Data shown:
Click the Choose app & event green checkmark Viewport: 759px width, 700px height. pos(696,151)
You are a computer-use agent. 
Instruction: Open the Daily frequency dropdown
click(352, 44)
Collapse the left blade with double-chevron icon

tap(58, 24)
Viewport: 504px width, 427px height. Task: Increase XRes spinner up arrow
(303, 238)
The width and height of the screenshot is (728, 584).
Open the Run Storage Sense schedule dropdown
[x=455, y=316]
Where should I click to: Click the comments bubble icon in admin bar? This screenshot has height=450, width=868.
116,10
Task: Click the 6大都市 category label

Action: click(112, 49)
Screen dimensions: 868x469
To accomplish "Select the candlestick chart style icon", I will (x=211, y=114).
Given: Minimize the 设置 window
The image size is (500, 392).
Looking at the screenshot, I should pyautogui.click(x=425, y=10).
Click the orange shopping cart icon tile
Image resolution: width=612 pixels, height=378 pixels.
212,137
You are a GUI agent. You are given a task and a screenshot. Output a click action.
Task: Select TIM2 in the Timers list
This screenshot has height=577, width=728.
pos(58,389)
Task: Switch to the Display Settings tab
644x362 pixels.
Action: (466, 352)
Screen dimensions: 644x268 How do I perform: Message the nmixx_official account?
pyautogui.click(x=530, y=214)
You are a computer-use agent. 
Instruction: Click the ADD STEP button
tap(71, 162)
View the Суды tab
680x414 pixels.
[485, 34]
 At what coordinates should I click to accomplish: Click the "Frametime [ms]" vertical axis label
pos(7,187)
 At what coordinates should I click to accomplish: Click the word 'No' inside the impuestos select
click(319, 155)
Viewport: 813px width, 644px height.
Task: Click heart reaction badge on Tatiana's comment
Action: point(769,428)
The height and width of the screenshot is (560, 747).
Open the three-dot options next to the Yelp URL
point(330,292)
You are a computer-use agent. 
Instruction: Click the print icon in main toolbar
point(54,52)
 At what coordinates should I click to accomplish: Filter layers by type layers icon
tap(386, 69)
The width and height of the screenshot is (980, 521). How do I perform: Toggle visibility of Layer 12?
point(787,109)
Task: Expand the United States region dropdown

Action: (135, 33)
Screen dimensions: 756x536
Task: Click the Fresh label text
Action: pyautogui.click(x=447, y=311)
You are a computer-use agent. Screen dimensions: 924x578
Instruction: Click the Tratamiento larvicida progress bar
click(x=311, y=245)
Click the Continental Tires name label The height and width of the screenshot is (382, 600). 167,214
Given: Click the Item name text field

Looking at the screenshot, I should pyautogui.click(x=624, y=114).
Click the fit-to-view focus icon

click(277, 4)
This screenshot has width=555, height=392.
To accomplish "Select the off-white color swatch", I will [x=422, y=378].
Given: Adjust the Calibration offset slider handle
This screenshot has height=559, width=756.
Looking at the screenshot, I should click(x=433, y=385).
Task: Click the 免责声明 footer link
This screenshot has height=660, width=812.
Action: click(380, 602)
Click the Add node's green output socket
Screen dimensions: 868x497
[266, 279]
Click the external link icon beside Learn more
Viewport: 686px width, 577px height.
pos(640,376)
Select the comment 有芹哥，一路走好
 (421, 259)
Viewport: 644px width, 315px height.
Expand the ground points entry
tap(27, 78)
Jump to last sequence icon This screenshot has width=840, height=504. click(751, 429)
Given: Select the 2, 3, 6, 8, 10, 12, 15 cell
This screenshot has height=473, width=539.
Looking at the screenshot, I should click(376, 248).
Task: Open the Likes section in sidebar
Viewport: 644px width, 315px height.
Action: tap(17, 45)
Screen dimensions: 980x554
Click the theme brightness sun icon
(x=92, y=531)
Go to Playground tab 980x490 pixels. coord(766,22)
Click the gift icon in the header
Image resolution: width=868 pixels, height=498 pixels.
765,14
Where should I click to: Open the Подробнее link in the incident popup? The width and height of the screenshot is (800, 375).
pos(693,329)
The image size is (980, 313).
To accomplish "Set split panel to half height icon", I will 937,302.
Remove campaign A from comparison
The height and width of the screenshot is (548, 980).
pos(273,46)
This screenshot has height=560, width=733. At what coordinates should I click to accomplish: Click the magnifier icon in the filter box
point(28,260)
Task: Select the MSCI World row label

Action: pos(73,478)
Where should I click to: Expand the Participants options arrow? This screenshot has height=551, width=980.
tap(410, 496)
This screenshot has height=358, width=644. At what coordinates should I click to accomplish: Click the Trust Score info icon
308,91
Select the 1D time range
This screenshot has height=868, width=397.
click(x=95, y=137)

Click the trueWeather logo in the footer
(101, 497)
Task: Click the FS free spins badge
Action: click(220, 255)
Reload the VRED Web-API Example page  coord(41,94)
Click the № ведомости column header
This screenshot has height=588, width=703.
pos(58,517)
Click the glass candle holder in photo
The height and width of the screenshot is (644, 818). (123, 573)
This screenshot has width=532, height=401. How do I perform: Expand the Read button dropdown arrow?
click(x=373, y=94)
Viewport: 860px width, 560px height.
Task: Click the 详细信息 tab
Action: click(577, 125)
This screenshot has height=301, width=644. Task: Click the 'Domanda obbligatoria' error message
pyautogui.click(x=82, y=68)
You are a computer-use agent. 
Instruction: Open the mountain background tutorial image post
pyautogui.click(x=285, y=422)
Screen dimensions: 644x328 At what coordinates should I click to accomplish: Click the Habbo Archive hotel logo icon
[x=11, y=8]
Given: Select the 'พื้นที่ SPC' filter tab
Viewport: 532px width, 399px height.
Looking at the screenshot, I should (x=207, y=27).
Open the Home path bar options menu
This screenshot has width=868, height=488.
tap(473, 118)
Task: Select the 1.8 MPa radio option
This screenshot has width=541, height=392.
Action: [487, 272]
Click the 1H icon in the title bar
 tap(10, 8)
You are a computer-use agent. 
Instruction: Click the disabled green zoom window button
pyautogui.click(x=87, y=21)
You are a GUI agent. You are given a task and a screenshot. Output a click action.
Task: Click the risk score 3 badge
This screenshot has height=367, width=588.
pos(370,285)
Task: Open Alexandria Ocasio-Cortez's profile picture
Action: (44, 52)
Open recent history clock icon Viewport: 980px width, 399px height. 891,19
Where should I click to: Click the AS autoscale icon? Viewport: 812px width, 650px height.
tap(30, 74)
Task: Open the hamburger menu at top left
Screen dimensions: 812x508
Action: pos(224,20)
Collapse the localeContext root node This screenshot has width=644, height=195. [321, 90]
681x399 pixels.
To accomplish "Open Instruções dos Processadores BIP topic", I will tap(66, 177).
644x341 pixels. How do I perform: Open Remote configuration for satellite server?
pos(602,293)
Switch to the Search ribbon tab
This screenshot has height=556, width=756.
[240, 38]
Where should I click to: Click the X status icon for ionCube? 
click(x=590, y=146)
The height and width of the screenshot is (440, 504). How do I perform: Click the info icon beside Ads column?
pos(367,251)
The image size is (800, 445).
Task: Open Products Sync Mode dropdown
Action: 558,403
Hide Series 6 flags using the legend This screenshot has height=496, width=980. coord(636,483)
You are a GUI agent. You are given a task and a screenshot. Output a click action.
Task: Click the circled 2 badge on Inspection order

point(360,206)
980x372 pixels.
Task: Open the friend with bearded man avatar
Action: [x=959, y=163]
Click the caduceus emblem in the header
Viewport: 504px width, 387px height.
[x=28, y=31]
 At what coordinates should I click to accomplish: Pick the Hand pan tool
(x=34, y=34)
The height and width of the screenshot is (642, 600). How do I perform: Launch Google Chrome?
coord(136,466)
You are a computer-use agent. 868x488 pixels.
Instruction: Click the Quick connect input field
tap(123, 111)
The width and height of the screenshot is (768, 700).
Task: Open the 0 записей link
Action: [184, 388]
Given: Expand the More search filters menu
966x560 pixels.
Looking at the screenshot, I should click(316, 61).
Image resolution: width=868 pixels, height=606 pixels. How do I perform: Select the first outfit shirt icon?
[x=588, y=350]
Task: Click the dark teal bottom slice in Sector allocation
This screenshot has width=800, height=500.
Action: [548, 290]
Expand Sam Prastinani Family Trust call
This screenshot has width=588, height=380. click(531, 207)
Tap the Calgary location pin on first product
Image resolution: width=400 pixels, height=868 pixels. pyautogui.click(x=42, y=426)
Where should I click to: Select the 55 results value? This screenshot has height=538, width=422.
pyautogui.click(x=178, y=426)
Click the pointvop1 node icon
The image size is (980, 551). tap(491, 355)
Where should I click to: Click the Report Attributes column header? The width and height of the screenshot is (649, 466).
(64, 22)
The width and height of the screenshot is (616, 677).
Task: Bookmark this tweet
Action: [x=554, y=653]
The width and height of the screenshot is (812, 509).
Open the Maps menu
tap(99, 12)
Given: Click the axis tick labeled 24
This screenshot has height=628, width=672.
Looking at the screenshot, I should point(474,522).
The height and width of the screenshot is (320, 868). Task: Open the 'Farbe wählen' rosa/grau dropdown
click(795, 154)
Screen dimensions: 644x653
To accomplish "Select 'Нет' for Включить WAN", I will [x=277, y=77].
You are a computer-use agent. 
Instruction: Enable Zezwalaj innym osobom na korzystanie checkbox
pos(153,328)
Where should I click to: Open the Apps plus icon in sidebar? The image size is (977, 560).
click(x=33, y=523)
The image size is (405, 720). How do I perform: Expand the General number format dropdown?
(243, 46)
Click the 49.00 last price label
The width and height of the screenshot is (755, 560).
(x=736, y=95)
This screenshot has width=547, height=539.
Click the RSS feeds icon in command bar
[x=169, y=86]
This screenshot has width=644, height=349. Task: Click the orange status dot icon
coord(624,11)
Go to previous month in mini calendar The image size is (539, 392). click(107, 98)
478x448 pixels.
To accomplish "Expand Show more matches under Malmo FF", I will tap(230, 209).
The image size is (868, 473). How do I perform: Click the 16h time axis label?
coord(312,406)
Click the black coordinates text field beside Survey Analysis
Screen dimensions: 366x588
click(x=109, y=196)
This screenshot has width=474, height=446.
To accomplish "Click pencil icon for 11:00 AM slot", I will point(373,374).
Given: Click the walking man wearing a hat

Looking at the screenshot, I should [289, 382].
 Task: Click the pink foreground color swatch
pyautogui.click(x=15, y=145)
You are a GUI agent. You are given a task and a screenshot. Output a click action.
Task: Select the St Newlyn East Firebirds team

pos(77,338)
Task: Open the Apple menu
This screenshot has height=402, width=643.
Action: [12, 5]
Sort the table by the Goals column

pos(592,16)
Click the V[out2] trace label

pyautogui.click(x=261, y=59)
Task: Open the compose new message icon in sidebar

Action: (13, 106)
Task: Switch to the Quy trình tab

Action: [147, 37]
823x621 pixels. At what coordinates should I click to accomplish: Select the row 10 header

The task: Lines after the one containing "The width and height of the screenshot is (728, 584)." are not part of the task. Output the entries exactly from their first line through that one.

The completed task:
Click the Choose app & event green checkmark Viewport: 759px width, 700px height. pos(696,151)
You are a computer-use agent. 
Instruction: Open the Daily frequency dropdown
click(352, 44)
Collapse the left blade with double-chevron icon

tap(58, 24)
Viewport: 504px width, 427px height. Task: Increase XRes spinner up arrow
(303, 238)
The width and height of the screenshot is (728, 584).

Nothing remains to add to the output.